Theodore Roosevelt passed on January 6, 1919.  He was only 60 years old.

The passing of the famously active and robust Roosevelt could be attributed to a few things.  That bullet he famously took before he gave a speech actually did harm him and left him with ailments that worsened over time.  His tour of the Amazon had left him with malaria and took much of the wind from his sails.  The man of action who had made his reputation in the Spanish-American War, and who believed the manliest thing one could do was go fight in a war, took a post-presidential tour of Europe which forewarned him of the coming conflict and the scale at which is would occur.  When the US finally entered the fray, he encouraged his sons to enlist.  When he and Edith lost Quentin Roosevelt in air-to-air combat in July of 1918, it's said TR began to slide.

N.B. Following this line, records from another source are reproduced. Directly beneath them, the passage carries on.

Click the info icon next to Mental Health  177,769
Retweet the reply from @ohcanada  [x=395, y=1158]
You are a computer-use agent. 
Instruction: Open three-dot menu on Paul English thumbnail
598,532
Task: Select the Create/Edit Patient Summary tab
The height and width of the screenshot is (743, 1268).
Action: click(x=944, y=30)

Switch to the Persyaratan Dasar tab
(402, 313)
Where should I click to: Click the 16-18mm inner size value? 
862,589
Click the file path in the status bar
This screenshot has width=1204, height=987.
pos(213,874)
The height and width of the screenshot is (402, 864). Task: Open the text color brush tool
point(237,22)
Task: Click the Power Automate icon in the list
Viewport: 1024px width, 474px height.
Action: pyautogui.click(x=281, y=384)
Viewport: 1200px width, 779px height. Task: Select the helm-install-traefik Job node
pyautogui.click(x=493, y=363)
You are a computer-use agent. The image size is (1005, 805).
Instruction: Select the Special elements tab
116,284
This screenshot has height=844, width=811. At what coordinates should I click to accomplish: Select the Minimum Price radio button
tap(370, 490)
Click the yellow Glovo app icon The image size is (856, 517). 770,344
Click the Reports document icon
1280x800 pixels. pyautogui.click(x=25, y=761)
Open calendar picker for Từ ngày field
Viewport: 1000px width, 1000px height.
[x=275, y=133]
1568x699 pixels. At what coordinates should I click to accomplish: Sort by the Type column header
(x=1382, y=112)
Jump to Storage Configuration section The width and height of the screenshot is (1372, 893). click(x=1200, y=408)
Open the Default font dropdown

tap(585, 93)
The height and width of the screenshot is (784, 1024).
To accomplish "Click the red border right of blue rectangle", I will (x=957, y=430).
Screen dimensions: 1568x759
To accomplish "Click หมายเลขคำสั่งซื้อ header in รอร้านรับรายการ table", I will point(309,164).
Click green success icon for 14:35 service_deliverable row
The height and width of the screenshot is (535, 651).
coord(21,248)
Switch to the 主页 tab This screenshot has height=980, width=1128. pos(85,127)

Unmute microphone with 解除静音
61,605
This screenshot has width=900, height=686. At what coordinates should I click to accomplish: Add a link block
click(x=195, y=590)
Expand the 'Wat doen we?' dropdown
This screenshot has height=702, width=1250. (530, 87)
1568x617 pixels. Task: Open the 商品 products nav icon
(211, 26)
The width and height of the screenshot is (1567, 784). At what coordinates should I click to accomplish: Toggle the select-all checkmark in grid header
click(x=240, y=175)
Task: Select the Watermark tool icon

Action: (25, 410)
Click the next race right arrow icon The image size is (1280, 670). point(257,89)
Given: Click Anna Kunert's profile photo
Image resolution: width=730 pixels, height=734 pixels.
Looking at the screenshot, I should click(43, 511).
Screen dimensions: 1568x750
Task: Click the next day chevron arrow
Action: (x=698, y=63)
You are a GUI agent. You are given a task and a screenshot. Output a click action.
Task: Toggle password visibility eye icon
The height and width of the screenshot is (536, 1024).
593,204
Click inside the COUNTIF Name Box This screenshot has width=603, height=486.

TR died before he could once again run for president, which he was, of course, considering.  And which I think would have altered his legacy, win or lose.  We never really saw a feeble TR, and the memory of the uncompromising figure TR was becoming as he aged is mostly forgotten, mixed with the blustery figure of his younger days.  Still, he'd surprised the world at every turn since his youth, so who is to say what an octogenarian Roosevelt might have looked like?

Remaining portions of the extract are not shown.